In an ideal world, health care would be robust and holistic. In healthy communities, there would be a dispensary headed by a nurse practitioner, with limited equipment. The next level of care would be a health center offering basic, emergency obstetric care. These would be staffed with nurses, clinical assistants, and doctors and would have a laboratory offering simple diagnostics. At the highest level of care, there would be a comprehensive and specialized medical team that offers both curative and preventative treatments.
In reality, healthcare services are largely concentrated in urban areas, which means the majority of Kenyans, including pregnant women, continue to have limited access to proper medical treatment.
The mother who lost her baby that busy night in the hospital lost her child because she had had to endure a long wait to reach a center that could provide the necessary level of care for her condition. Part of the problem is that healthcare professionals are drawn to work at the urban facilities.

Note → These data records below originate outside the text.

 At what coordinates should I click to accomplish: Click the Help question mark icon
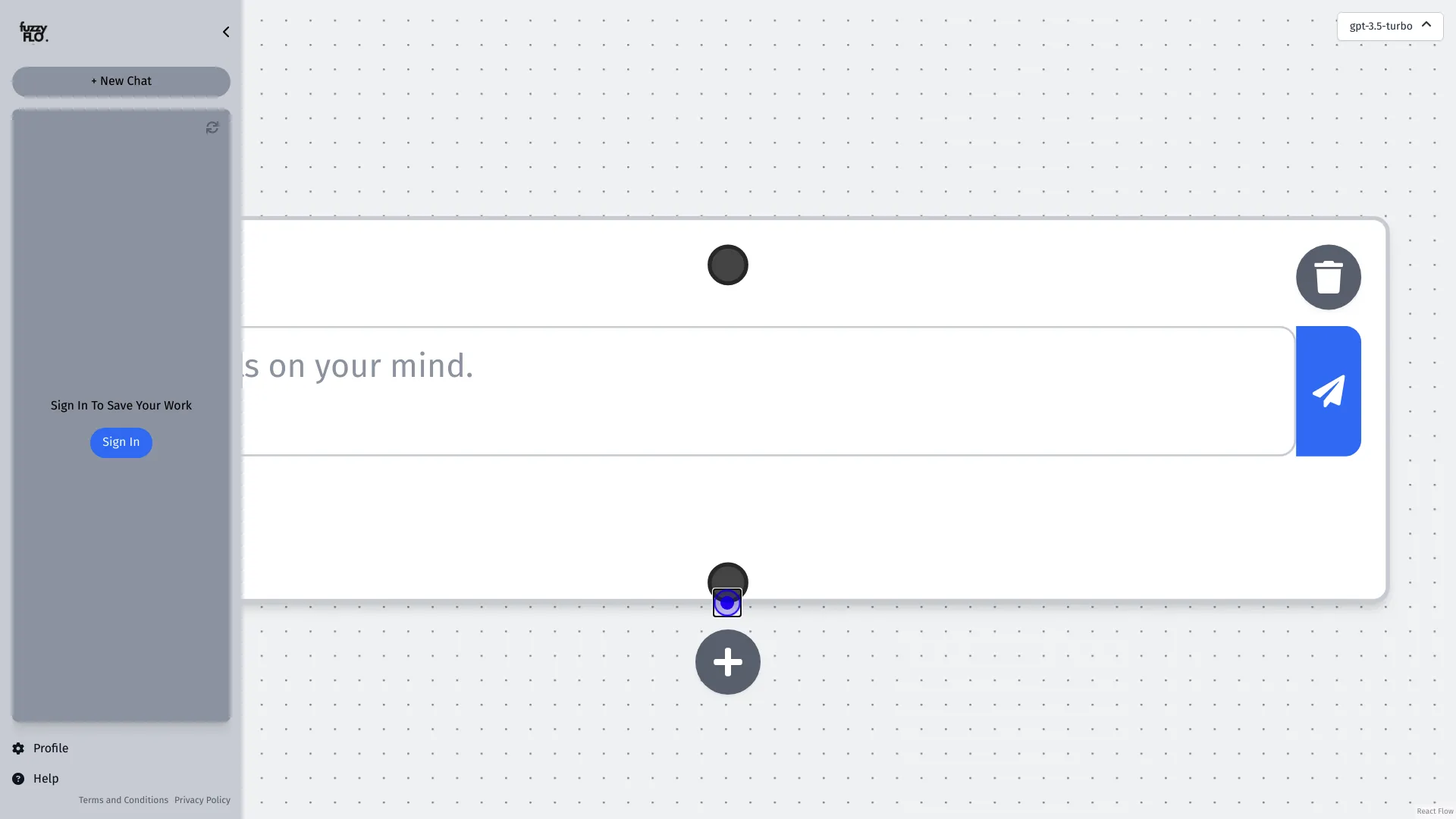(x=18, y=778)
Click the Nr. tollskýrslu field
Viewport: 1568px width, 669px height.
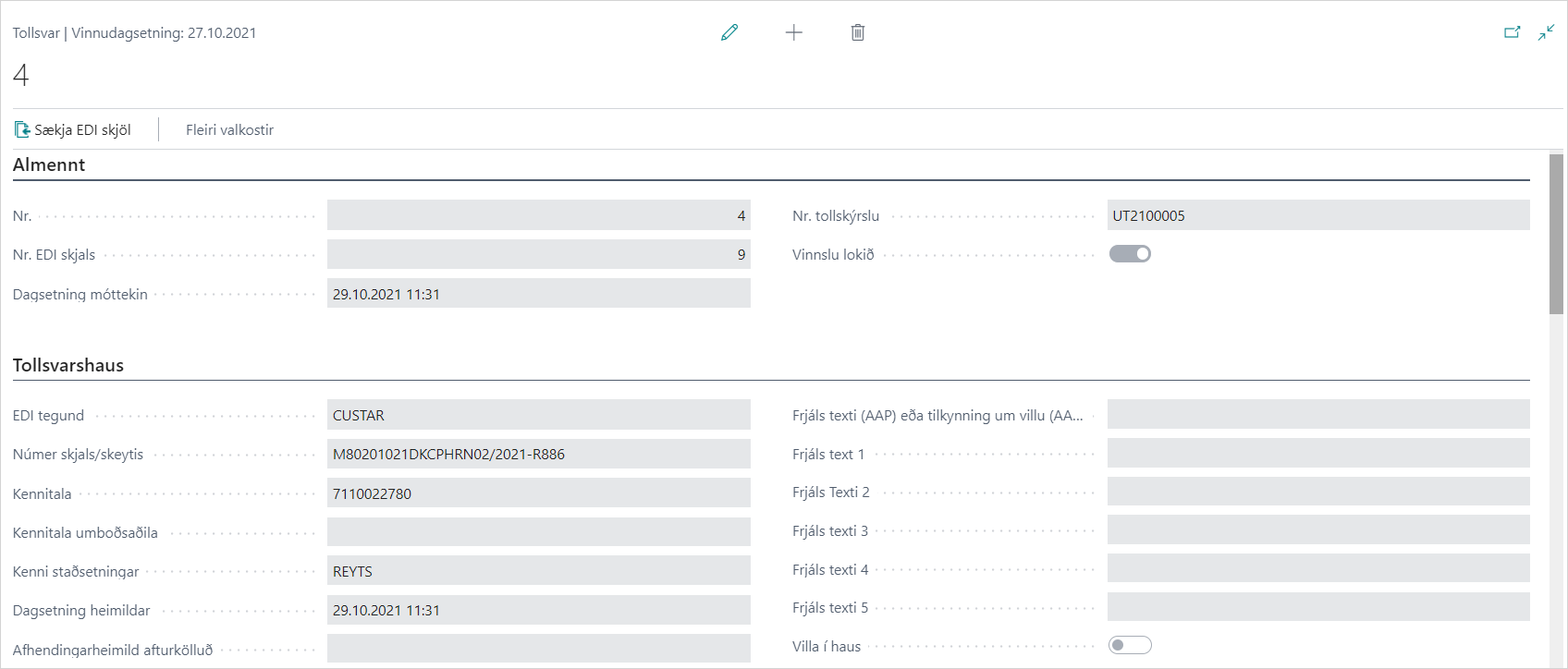[x=1317, y=216]
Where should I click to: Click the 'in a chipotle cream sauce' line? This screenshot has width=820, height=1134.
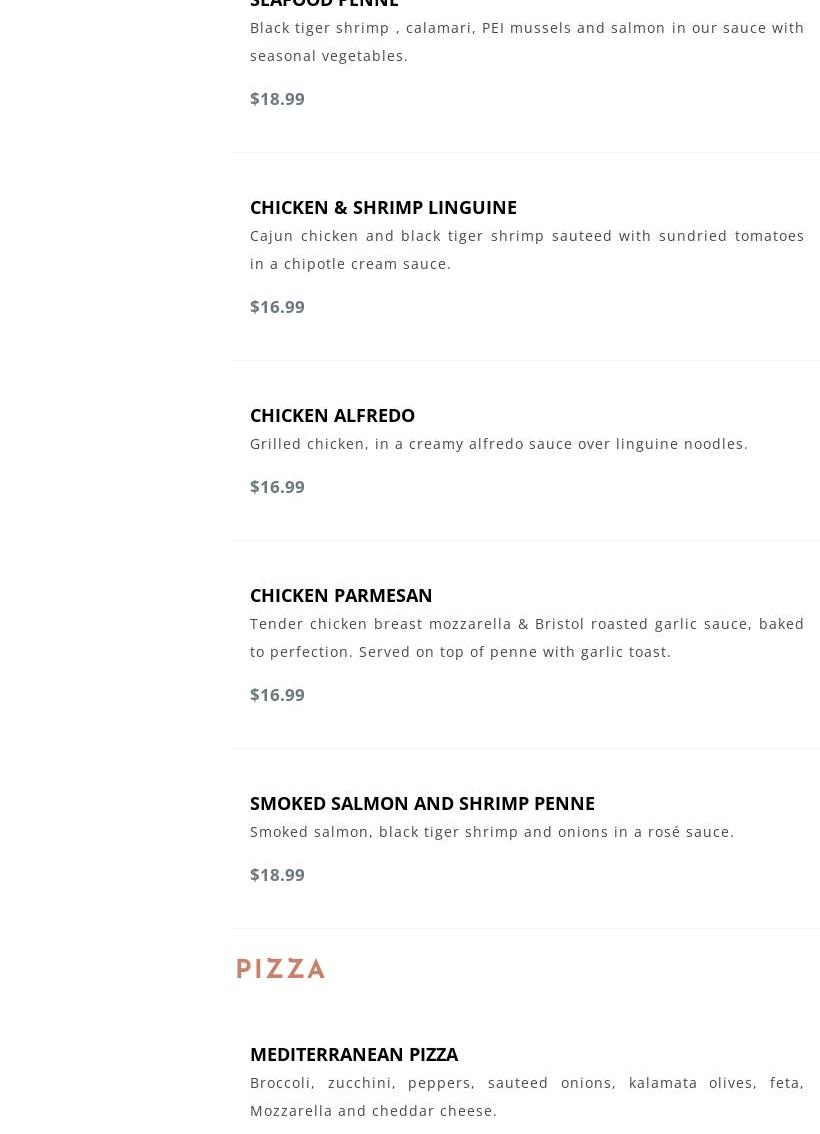[350, 264]
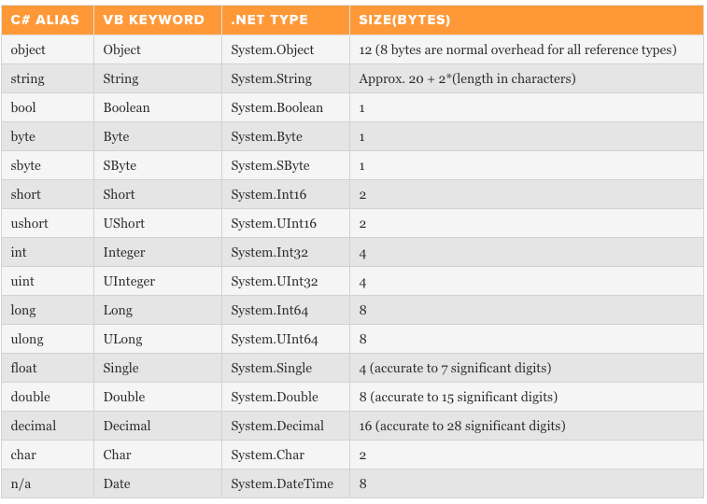Click the SIZE(BYTES) column header
This screenshot has height=504, width=707.
(x=404, y=19)
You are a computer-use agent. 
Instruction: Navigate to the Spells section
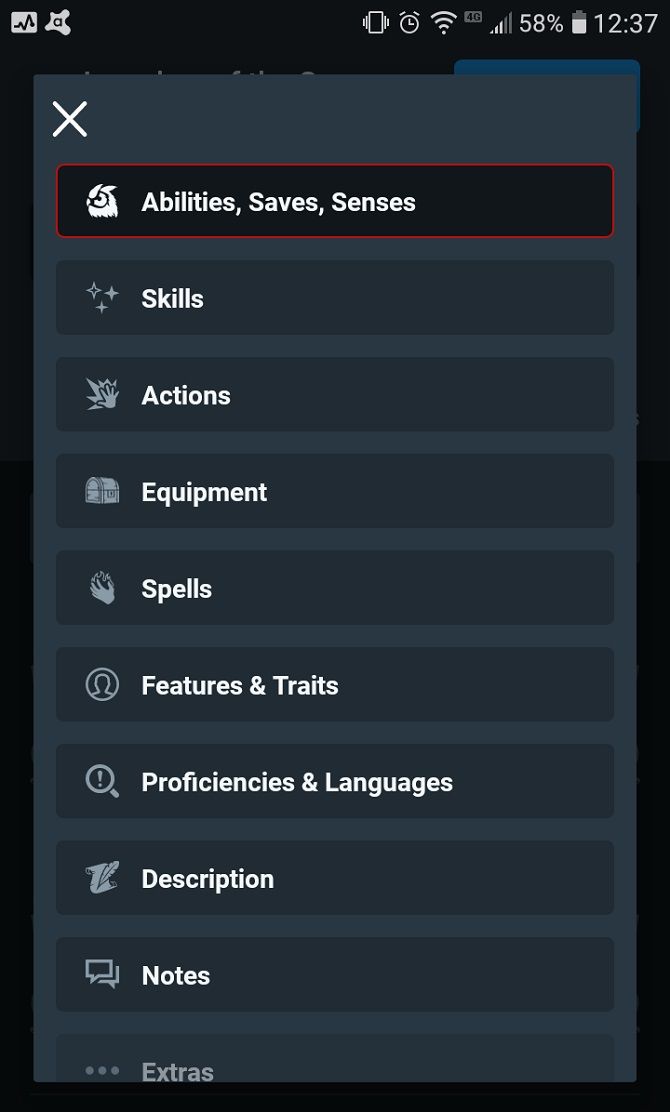(x=335, y=588)
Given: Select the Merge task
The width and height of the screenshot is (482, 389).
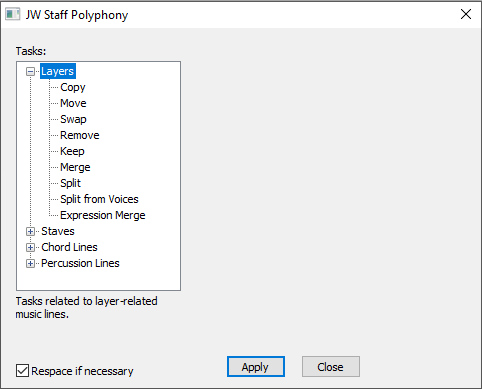Looking at the screenshot, I should [75, 167].
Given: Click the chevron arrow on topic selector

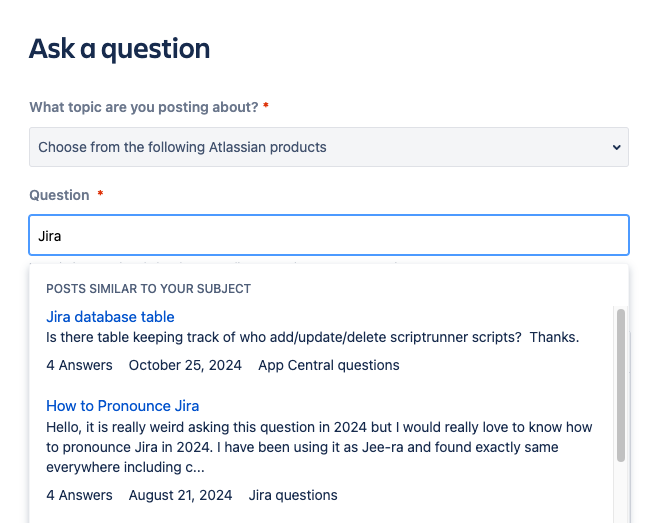Looking at the screenshot, I should 615,148.
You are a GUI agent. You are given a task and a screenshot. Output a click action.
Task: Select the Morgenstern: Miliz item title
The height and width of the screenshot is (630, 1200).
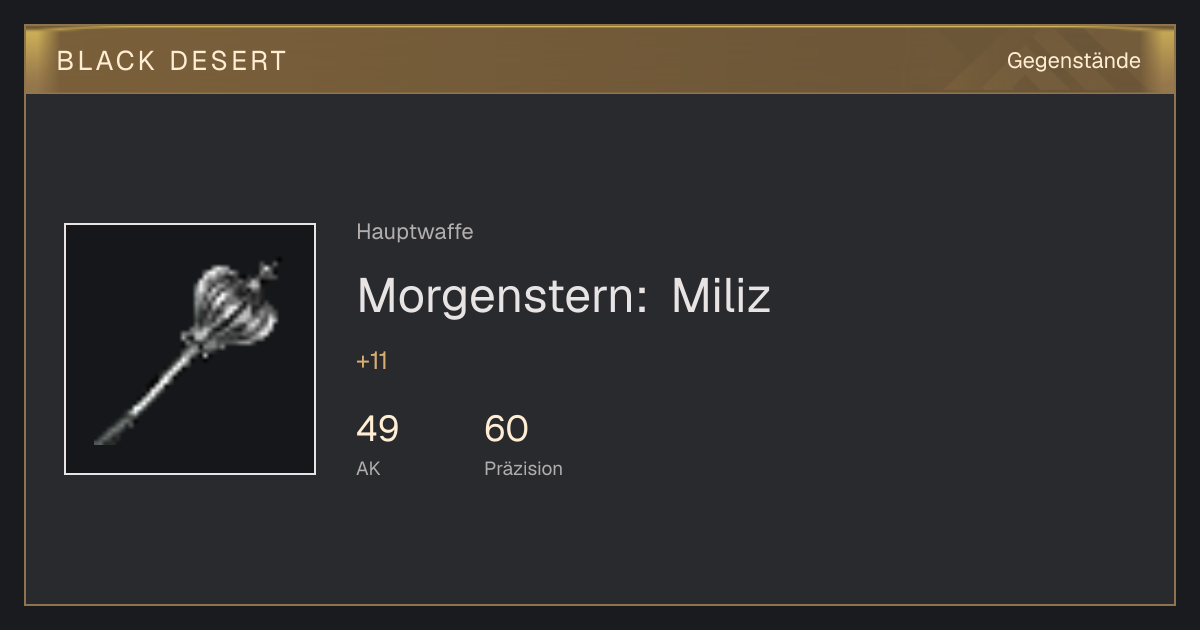click(x=564, y=296)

The government recognizes the problem and has attempted to provide more nurses, midwives, and clinical officers to non-urban areas through an economic stimulus package; however, the challenge to curb the migration of nurses/midwives to Europe, America, and Australia has been huge.
A schoolmate of mine from nursing school recently explained to me, over Skype, her rationale for leaving Kenya for the US. “As long as there are greener pastures out there to explore, I will go,” she said. “After all, it is about the dollars and good living. I don’t want to die in poverty.”
Hope in the Form of a New Constitution
In comparison to other East African countries, Kenya has made great efforts to compensate and support health workers. Through reforms such as the National Health Policy Framework for 2011-2030 and the New Constitution, the restructuring of the salary and remunerations scheme has awarded health workers a fair deal, even though it is not exhaustive.
During the constitutional referendum, I was—along with a team of nurses and midwives—very involved in the grassroots civic education movement. We urged Kenyans to vote wisely and to remember the Bill of Rights that promised clean water, a quality environment, and the highest attainable standard of health care. This last item was paramount. Without a healthy nation no better agenda could be moved forward.
Gaining the support of the majority and drawing the attention of other African nations to Kenya, these constitutional reforms represent the height of achievement in democracy in the Horn of Africa. The people of Kenya displayed to the world an understanding of how to improve the well being of a nation.
The subject of women’s health is more prominent in the media, where it has reached an unprecedented level of debate and controversy. Two years later, the New Constitution remains a popular topic and the Kenyan government has since ratified many international treaties that address women’s health.
Light at the End of the Tunnel
Both civil society and government are making major strides in addressing the issues with maternal health care. Currently, a consortium of non-governmental organizations is reaching out to women in the most remote areas by providing basic training to the community on how to deliver women safely to hospitals.
Walking across the slums, I meet amazing women who are using tools such as phones and simple charts to explain danger signs that can occur during pregnancy. These positive steps hold the promise of reducing maternal mortality in my community and beyond.
I believe that governments must treat maternal health as they do readying a defense force for war or a nuclear launch. No woman should die while giving life!